◆ **Aufgabe**:
Gib den Abschnitt des Textauszugs wortgetreu aus, beginnend mit „Die Frage ist, inwieweit“ und weiter bis einschließlich „auf Kommunikation setzten.“.
======== Textauszug
Kinder denken anders als Erwachsene, sie haben andere Zugänge zu mathematischen Problemen. Wie können Lehrkräfte dieser Tatsache gerecht werden?
Lange ging man davon aus, dass eine Lehrkraft dann gut ist, wenn es ihr gelingt, das eigene Wissen gut zu vermitteln. Heute wissen wir, dass es nicht reicht, gut erklären zu können. Vielmehr ist die Lehrkraft Vermittler zwischen dem eigenen Fachwissen und dem Wissen des Kindes. Eine Lehrkraft ist dann gut, wenn sie in der Lage ist, zu sehen, wie der Schüler oder die Schülerin denkt. Auch wenn ein Ergebnis falsch ist, kann das, was sich das Kind dabei gedacht hat, durchaus sinnvoll sein. Wenn Vorschulkinder beispielsweise die Zahlenwortreihe aufsagen, dann geht das häufig so: „siebenundneunzig“, „achtundneunzig“, „neunundneunzig“, „hundert“, „einhundert“, „zweihundert“, „dreihundert“ usw. Man könnte meinen, dass die Kinder nichts verstanden haben von Zahlen, die größer sind als 100. In Wirklichkeit denken die allermeisten vernünftig. Denn im Hunderterraum wird der Einer immer zuerst genannt (sieben-und-dreißig), dieses Prinzip führt das Kind aus seiner Sicht logisch fort. Statt „einhunderteins“ sagt es „einhundert“. Aus der Sicht des Kindes ist das also eine sehr vernünftige Konstruktion.

Heute wissen wir, dass es nicht reicht, gut erklären zu können. Vielmehr ist die Lehrkraft Vermittler zwischen dem eigenen Fachwissen und dem Wissen des Kindes.

Für die Lehrerin oder den Lehrer ist es wichtig, zu erkennen, warum das Kind zu seinem Ergebnis gekommen ist. Das erfährt man, wenn man nachfragt, wenn man das Kind ernst nimmt und ihm zugesteht, dass es sich etwas Vernünftiges gedacht hat. Es geht darum, sensibel für die Denkweisen der Schülerinnen und Schüler zu sein.

Kann das in einem Unterricht, der auf selbstständiges Lernen in Lernbüros setzt, überhaupt funktionieren?
Die Frage ist, inwieweit der Unterricht lernwirksam ist. Und da kommt es auf die Umsetzung an. Wichtig ist, dass es auch dort ausgiebige Phasen der Kommunikation mit der Lehrkraft und des fachbezogenen Unterrichtsdiskurses gibt. Das ist nach meinen Erfahrungen aber oft nicht hinreichend der Fall. Eine Studie hat gezeigt, dass Kinder in Klassen, die stark auf Schulbücher setzen, die die Lernenden sich selbst erarbeiten sollen, in Mathematik geringere Kompetenzen zeigten als Lernende in Klassen, in denen Bücher zum Einsatz kamen, die stärker auf Kommunikation setzten.
================
======== Angezeigte Daten
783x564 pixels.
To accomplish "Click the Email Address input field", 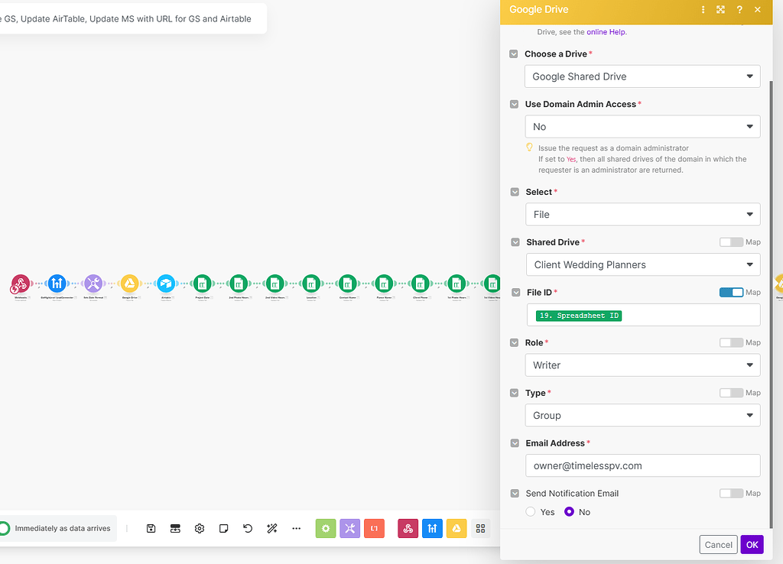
================
◆ **Gelöste Aufgabe**:
Die Frage ist, inwieweit der Unterricht lernwirksam ist. Und da kommt es auf die Umsetzung an. Wichtig ist, dass es auch dort ausgiebige Phasen der Kommunikation mit der Lehrkraft und des fachbezogenen Unterrichtsdiskurses gibt. Das ist nach meinen Erfahrungen aber oft nicht hinreichend der Fall. Eine Studie hat gezeigt, dass Kinder in Klassen, die stark auf Schulbücher setzen, die die Lernenden sich selbst erarbeiten sollen, in Mathematik geringere Kompetenzen zeigten als Lernende in Klassen, in denen Bücher zum Einsatz kamen, die stärker auf Kommunikation setzten.